Many of our OFWs, it must be noted, do not have access to a financial-literacy program that should come from the government or any advocacy group. Without that, the OFWs are bound to continue with their wasteful spending ways that do not take into consideration their future well-being.
Stories abound about OFW families facing bleak prospects once their principal end the workers’ stint abroad. Having failed to save for their future because of their wasteful ways, these OFW families become mendicants in their own neighborhood. And with nary an income, they are reduced to dwelling on “what ifs.” Which is a pity considering that they once were branded as modern-day heroes and saviors of the economy. What kind of life awaits them when they have not learned the rudiments of saving for their future, or simply of saving part of their income? This is a challenge the administration should seriously consider—to show its gratitude, to say the least, to those who saved the country from economic ruin.
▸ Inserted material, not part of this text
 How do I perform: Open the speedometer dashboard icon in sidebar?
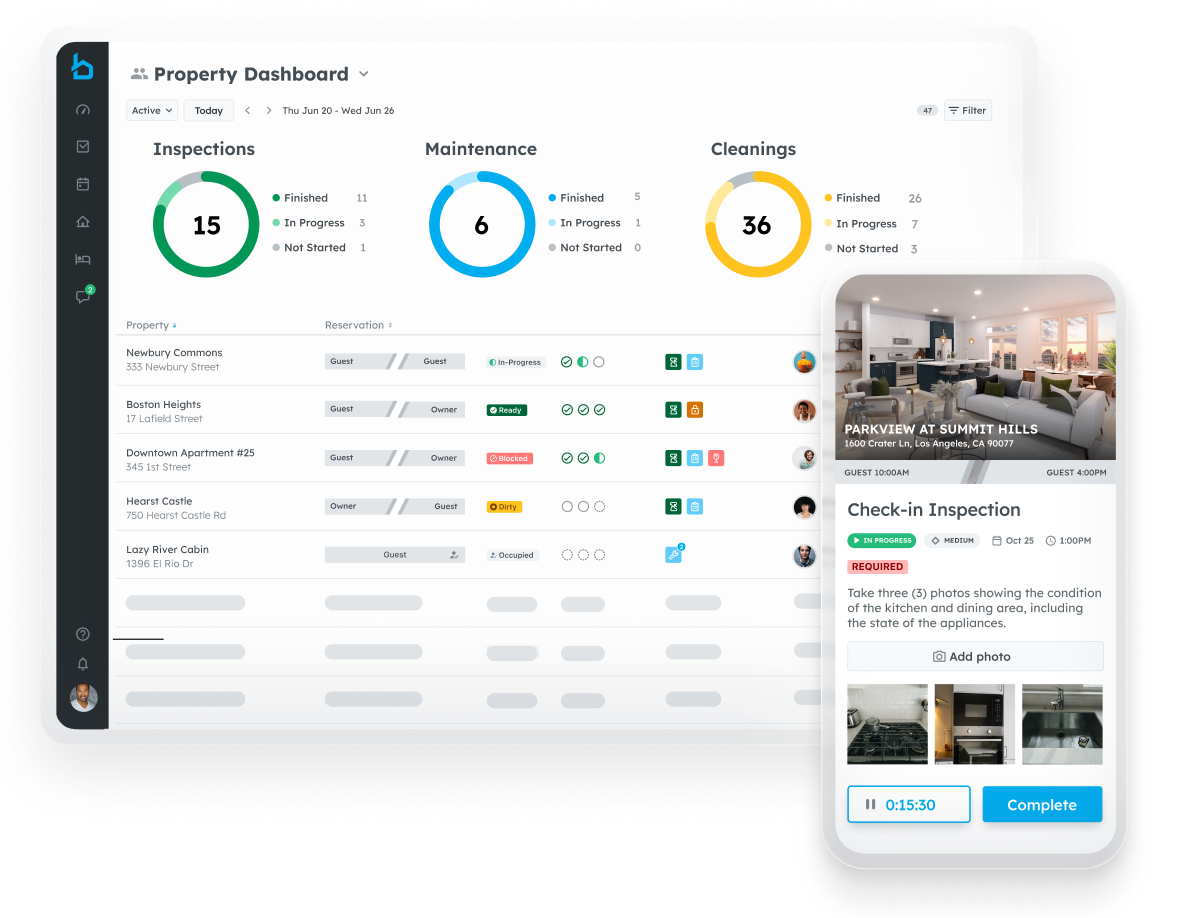pos(83,110)
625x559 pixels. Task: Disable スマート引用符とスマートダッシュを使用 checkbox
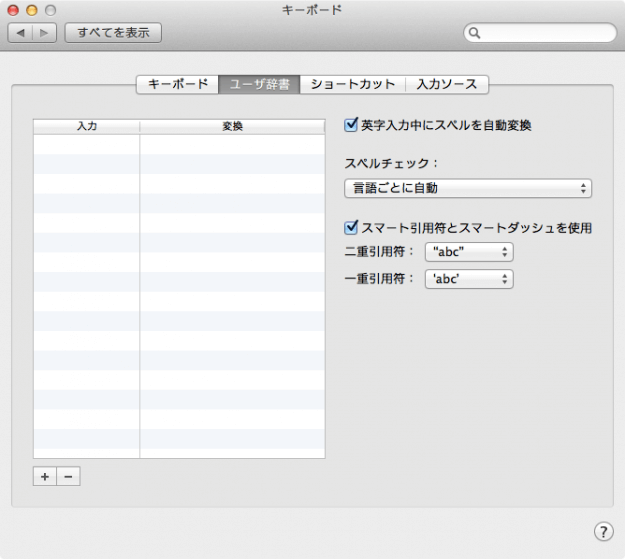click(x=351, y=228)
OFW remittances, now averaging $1.5 billion a month, boost the country’s flagging dollar reserves on account of its mounting trade deficit. Without this hefty contribution from the overseas workers, the government could have come under the same money woes that characterized the last years of the Marcos government. At the time, the country, having lost its financial credibility, had to buy the dollars from the informal market and had these flown to Hong Kong where the letter of credits for the imports were then sourced. Thus was born the so-called Binondo Central Bank manned by then-trade minister Roberto Ongpin who has, of late, reinvented himself as a heavy hitter in the stock market.
It is incumbent upon the government to ensure that the OFWs get to know about the investment instruments they can invest their money in, while the going is still good. It is equally important for the government to see to it that these OFWs get the kind of investment advice that should serve them in their twilight years, when the need for a nest egg becomes much more pronounced. While there are financial-literacy programs that some government agencies come up with or breast-beat about, the fact is the investment bug has not caught on as can be evidenced by the increasing number of OFW families at their wits’ end trying to make ends meet.
This lack of concern from the government on the need to provide financial literacy for the 10 million-plus OFWs could be traced to the number of failed finances of many OFW families. How come there has been no visible effort from the government to make sure these OFWs distinguish, for instance, the difference between “need” and “want?” It is simply mind-boggling for the government not to reach out to the OFWs on this score. OFW families should have basic financial-literacy programs in place, such that they get to know that sometimes what they “want” (which could be a higher-priced car) could actually be taken care of by knowing what they “need,” which is that they need just a vehicle, no matter how lowly or cheap it may look.
Sad to say, the government appears to have failed in this because its concerns were only focused on the dollars that these workers remit. It is time, therefore, for the government to stop the lip service and address in earnest our OFWs concerns, foremost of which is to help them to have a grasp of financial instruments. This should no longer be a difficult task, considering that many overseas workers’ families have now become all too familiar with the subprime meltdown, the trillions in dollars and euros that the United States and the European zone pumped into their respective banking institutions and prospects of another Big Depression.
Perhaps, it is time, too, for the government to save the OFWs from the likes of the Legacy scam where high-interest rates proffered on hapless victims made them form a beeline to the bank, not knowing that the banking group has failed the test on solvency, liquidity and capital ratios. It is sad to note here that many of the victims who fell prey to the scam were overseas workers. A friend told me that an OFW from Canada was hysterical after the news of the Legacy group’s closure brought her P2.5-million savings to just the maximum limit of bank insurance, plus the frayed nerves that went with the hassle of talking to government regulators.